My Locked Away Childhood Self, Lost Memories

            My daughter is so cute she sticks things in a big party bag and walks around the kitchen like a little Mom. She takes out my old phone case, a shoe, and other things. She reminds me very much of myself, especially how she says, "Come on," as her first word, which was one of my firsts too.

        We were playing with old Polaroids that I found from the past, and I was studying the ones with my 4 year old self smiling and making these deeply-staring looks. I wondered ironically what I was like, and if looking at them can help me jog memories of the past, which are soo blurry. I went to sleep and had a dream about some competition of myself and a childhood friend from playgroup, and how I felt totally on the outside and like a weirdo, always losing and trying to come in on time at the last minute. I woke up and remembered my first memory of going to daycare, and how different I felt. I did not want to leave, but I did not feel safe with my Mom either. I stared out the window conflicted. And the rest is blurry. But I remember hating it all. John Bradshaw says you cannot change your childhood to make it better, but you can get yourself away from the sadness you felt and still feel inside. And I still feel it now. Every time I encounter new places and people, I freak out and feel like a weirdo. And I am terrified my daughter will have the same experience.

             So with those narcissistic adoptive mothers in the Adoption Families Facebook Group, I say that they want to avoid facing their kid's trauma, and believe that it'll never affect them as much as abusive situations they would be in in their biological families. They will never understand how I felt as a kid, so misunderstood and unloved. And it is still with me now. They do not want to go to the emotional aspect of a person. It is a shame.

          I was reading Carol Schaefer's The Other Mother, and she was saying how she lost a lot of her memories of her life after she gave up her baby son for adoption, and she learned she couldn't trust the world. They did not let her own her feelings of losing her motherhood, and made her pretend nothing happened that she wouldn't get over. The women in her life shut her down, and this was why she couldn't trust women subconsciously. Once she realized this, she was able to overlook that bias and get a woman therapist, who showed her how compassionate and understanding women can be. I have the same problem, and it is why I do not trust people and women subconsciously.

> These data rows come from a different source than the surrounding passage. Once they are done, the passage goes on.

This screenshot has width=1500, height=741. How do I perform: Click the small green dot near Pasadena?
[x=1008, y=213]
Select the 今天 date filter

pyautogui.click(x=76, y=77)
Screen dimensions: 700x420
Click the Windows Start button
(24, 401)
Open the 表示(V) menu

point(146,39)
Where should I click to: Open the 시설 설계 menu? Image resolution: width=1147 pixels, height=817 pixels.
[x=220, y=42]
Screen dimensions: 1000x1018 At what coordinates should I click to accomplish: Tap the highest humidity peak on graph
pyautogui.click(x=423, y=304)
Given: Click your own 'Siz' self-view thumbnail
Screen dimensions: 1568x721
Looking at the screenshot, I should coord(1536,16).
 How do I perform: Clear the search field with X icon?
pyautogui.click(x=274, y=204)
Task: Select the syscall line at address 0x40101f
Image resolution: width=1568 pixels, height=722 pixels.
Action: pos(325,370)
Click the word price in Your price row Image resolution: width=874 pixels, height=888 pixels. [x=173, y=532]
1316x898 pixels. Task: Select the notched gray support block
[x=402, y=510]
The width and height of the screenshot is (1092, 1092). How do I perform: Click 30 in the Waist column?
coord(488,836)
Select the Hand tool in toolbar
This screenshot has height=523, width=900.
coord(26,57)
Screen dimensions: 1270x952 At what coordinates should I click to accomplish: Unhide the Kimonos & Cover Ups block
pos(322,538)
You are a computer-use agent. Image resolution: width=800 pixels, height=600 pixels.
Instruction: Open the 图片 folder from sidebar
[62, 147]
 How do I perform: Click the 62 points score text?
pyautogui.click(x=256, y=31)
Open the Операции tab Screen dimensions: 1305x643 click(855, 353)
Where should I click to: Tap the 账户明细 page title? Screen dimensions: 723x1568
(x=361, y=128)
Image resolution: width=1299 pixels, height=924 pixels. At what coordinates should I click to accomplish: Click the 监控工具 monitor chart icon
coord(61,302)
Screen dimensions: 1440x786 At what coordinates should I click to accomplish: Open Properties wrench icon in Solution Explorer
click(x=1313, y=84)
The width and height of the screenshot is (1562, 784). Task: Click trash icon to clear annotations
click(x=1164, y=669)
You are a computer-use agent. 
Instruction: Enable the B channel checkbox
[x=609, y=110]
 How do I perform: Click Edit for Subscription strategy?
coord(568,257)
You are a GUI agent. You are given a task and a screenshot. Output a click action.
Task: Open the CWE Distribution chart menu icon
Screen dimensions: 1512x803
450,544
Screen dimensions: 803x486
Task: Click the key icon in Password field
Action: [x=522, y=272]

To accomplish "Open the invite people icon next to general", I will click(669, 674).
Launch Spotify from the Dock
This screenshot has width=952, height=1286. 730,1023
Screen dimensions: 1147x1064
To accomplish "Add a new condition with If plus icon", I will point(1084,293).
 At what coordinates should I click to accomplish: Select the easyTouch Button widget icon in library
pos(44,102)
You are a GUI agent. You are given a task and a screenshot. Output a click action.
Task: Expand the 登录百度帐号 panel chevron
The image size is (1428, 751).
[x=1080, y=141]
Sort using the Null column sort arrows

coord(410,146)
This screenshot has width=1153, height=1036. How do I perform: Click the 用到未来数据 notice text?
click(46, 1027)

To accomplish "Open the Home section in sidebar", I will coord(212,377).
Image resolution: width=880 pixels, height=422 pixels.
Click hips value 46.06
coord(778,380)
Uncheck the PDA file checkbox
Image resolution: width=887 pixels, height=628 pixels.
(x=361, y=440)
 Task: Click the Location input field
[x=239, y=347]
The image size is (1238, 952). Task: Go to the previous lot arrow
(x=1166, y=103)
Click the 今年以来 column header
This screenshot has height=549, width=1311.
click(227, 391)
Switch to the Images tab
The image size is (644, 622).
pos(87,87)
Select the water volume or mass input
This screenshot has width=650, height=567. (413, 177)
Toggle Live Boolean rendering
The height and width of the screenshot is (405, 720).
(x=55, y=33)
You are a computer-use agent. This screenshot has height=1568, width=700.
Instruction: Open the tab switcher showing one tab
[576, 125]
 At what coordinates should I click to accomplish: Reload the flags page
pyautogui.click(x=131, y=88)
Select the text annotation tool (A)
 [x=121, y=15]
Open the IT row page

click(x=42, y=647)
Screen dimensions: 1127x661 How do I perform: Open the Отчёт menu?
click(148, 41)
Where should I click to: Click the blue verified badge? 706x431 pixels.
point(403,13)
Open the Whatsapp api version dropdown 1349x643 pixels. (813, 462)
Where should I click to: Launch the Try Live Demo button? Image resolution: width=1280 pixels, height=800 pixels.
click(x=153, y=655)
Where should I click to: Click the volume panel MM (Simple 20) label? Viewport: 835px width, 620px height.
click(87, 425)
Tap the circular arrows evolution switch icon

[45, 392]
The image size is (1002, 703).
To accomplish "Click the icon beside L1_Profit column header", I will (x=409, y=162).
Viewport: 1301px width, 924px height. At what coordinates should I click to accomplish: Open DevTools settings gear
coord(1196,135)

           Hell, I can't even trust myself to be there for my daughter. My mind is elsewhere half the time, and I wonder how she will ever feel my love. I am missing a part of me, and I am terrified that she will be damaged by me. That is why we need to work together. Her with her trauma of not trusting humanity because of how they forced her out and she had no control, and me with my uncertainty of my identity. Sometimes, like earlier, we connect and laugh and love. I believe we can do it. I just need to be more in touch with my emotions and figure myself out better.